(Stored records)
+ + + + + + +
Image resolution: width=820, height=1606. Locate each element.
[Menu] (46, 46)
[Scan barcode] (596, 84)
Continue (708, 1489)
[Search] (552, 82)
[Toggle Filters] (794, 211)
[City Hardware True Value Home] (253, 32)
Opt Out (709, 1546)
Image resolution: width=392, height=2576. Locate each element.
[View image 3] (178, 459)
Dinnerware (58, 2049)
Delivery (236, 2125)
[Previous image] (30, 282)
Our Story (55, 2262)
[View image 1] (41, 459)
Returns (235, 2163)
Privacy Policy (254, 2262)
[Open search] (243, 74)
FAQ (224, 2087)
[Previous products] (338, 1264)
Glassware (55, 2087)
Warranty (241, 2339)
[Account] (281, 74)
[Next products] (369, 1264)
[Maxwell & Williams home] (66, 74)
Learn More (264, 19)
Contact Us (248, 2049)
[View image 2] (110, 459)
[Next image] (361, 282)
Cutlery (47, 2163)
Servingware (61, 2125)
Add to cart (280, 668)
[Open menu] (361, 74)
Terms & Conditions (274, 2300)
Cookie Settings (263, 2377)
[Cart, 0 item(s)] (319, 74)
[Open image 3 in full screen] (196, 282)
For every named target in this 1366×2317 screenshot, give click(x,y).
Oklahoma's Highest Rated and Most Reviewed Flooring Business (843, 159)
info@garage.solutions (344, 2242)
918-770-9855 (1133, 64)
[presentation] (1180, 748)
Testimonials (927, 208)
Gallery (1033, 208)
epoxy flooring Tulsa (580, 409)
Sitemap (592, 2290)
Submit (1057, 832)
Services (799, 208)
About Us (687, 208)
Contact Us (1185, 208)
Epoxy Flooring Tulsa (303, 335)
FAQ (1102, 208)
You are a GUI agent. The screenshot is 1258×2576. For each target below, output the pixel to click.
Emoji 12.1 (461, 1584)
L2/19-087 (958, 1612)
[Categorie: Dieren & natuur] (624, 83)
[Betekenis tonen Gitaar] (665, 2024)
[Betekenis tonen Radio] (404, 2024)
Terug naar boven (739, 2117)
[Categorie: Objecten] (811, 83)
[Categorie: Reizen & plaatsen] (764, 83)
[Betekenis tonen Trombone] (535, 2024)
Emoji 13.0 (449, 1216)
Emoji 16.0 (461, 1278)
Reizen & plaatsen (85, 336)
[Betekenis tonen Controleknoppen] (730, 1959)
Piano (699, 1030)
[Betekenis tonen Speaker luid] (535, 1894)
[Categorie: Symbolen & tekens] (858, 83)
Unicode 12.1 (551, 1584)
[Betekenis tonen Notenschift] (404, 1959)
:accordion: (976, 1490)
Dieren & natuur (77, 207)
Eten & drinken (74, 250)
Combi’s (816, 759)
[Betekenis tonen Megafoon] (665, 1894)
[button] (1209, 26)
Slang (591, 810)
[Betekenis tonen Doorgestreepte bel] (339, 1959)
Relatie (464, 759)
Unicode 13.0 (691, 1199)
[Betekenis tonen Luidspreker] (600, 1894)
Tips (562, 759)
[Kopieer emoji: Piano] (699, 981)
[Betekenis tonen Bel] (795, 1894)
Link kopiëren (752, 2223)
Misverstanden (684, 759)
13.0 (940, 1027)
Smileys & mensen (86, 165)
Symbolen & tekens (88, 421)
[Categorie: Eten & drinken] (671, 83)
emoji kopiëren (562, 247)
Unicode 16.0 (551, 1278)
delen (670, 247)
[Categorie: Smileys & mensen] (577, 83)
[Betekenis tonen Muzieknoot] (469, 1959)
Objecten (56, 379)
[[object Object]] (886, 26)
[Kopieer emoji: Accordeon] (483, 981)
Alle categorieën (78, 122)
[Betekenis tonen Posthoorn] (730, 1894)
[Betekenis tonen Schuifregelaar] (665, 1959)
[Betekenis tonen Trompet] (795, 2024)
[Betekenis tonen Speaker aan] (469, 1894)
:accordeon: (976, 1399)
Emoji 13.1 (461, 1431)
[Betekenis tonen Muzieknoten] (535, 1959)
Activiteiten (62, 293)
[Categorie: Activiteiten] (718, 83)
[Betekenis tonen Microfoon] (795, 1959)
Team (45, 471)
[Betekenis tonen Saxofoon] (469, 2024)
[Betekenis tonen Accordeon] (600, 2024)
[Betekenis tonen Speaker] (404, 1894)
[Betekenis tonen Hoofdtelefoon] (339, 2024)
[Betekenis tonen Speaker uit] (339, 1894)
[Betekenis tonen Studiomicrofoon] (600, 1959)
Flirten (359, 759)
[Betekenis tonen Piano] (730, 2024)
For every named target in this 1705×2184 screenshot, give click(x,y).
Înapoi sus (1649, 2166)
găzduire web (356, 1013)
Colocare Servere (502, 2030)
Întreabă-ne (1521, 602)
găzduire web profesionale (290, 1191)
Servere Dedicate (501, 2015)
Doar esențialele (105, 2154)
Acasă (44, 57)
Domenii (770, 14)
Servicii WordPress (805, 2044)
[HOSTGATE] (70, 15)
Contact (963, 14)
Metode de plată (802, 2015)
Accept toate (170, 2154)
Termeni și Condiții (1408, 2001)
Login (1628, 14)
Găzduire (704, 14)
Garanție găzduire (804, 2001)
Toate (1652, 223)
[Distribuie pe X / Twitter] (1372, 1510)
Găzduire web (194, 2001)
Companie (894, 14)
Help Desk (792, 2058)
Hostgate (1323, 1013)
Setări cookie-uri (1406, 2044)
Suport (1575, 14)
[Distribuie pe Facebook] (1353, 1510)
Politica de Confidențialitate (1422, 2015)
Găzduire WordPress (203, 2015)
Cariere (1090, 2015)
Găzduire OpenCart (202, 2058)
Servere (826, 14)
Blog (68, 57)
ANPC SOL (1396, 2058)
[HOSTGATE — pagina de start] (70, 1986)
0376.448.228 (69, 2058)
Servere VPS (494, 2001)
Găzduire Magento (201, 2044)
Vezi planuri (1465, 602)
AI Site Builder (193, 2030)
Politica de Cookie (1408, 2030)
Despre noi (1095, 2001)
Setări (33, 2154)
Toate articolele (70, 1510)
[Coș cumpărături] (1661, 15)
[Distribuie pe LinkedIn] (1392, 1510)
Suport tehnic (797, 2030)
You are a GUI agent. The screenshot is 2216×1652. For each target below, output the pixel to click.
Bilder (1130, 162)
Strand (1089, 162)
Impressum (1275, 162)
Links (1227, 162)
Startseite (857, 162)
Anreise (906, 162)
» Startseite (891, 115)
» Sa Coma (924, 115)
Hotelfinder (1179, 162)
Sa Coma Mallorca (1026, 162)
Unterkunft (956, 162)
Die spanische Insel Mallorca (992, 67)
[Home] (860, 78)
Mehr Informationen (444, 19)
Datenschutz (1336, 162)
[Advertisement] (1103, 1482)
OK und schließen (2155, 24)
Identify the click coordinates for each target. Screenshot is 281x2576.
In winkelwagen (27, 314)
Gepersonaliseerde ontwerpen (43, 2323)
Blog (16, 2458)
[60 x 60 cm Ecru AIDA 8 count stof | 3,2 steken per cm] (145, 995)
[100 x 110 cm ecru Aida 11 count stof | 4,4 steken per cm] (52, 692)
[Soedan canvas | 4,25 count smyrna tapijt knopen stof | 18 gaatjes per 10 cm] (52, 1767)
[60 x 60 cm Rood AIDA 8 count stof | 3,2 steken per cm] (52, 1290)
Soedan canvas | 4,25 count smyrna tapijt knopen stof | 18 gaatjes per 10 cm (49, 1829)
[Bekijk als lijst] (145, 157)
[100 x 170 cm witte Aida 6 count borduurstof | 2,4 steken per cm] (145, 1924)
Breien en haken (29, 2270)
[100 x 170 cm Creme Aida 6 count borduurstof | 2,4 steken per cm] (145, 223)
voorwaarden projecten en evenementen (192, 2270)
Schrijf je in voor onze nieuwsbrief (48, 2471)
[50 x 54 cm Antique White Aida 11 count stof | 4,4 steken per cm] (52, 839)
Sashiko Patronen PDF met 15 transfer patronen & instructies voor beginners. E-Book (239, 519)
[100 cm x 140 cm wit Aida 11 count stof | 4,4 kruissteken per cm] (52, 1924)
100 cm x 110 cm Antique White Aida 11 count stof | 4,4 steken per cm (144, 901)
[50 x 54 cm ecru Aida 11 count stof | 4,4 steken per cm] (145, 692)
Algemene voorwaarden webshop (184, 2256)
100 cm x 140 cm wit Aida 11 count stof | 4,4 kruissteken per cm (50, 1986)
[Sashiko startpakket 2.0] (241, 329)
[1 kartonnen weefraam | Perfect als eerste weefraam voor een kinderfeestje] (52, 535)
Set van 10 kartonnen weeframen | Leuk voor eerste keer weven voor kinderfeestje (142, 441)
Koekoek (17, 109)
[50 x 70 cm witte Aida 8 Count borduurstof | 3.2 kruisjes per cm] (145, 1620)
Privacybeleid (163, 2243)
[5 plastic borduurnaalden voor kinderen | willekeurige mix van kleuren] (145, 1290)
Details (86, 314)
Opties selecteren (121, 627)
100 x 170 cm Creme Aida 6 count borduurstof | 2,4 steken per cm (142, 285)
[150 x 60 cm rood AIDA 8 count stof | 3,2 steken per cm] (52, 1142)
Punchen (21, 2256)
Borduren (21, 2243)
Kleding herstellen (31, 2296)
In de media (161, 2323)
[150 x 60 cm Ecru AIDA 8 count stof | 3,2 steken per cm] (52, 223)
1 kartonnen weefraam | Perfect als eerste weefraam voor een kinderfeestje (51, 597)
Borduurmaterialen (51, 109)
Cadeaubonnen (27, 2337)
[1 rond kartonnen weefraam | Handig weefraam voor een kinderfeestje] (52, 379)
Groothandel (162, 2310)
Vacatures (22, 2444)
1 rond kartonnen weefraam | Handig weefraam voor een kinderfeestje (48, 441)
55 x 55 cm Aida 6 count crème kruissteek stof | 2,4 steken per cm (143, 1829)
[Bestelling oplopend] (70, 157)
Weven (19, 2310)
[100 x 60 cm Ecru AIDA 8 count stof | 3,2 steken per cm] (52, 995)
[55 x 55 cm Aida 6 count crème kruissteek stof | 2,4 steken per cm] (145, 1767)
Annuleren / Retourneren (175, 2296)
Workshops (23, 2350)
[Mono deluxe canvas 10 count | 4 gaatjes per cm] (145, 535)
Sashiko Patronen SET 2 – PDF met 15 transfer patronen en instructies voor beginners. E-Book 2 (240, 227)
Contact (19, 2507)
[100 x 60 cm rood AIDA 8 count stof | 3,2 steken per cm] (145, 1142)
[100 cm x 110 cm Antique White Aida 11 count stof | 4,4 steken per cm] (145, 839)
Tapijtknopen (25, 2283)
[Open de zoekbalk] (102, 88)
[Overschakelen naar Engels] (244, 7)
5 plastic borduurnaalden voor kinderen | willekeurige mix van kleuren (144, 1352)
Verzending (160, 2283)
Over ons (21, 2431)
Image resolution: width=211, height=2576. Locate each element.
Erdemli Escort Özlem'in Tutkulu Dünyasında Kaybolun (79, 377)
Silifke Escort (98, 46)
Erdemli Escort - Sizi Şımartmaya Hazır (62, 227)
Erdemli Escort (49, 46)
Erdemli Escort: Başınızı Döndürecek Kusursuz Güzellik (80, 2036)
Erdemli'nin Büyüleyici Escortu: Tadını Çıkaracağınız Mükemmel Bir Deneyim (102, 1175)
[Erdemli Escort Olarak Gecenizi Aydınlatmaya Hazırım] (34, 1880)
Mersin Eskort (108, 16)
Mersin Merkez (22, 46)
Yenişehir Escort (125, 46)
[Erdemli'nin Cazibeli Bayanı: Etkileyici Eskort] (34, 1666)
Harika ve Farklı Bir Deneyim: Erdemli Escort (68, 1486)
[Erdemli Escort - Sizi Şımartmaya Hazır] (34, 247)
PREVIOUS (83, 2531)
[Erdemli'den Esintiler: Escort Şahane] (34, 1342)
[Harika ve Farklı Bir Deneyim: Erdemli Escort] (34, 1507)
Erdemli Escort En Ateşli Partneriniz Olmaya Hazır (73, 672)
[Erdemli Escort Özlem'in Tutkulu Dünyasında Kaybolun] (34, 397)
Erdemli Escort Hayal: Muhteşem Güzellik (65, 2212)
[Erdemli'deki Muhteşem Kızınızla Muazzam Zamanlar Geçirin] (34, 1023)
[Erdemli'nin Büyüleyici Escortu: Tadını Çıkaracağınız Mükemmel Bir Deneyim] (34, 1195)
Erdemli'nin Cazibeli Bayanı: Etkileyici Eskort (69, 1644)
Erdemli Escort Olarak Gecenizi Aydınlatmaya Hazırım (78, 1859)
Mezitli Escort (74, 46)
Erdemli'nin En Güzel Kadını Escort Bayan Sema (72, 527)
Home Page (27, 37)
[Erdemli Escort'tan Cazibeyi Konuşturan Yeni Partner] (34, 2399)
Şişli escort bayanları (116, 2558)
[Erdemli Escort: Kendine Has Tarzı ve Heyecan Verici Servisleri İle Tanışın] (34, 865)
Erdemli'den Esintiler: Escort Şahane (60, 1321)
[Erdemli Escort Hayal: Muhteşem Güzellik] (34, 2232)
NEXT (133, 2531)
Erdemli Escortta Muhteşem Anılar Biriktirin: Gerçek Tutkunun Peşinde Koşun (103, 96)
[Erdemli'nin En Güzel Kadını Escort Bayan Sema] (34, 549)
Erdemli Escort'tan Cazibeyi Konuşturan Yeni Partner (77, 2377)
+ + + + + + +
■ Task description:
What you return should be exactly the lines above, starting at the one with "[Betekenis tonen Trompet] (795, 2024)" and ending at the one with "Înapoi sus (1649, 2166)", and nothing else.

■ Response for this exercise:
[Betekenis tonen Trompet] (795, 2024)
[Betekenis tonen Speaker aan] (469, 1894)
:accordeon: (976, 1399)
Emoji 13.1 (461, 1431)
[Betekenis tonen Muzieknoten] (535, 1959)
Activiteiten (62, 293)
[Categorie: Activiteiten] (718, 83)
[Betekenis tonen Microfoon] (795, 1959)
Team (45, 471)
[Betekenis tonen Saxofoon] (469, 2024)
[Betekenis tonen Accordeon] (600, 2024)
[Betekenis tonen Speaker] (404, 1894)
[Betekenis tonen Hoofdtelefoon] (339, 2024)
[Betekenis tonen Speaker uit] (339, 1894)
[Betekenis tonen Studiomicrofoon] (600, 1959)
Flirten (359, 759)
[Betekenis tonen Piano] (730, 2024)
For every named target in this 1705×2184 screenshot, give click(x,y).
Înapoi sus (1649, 2166)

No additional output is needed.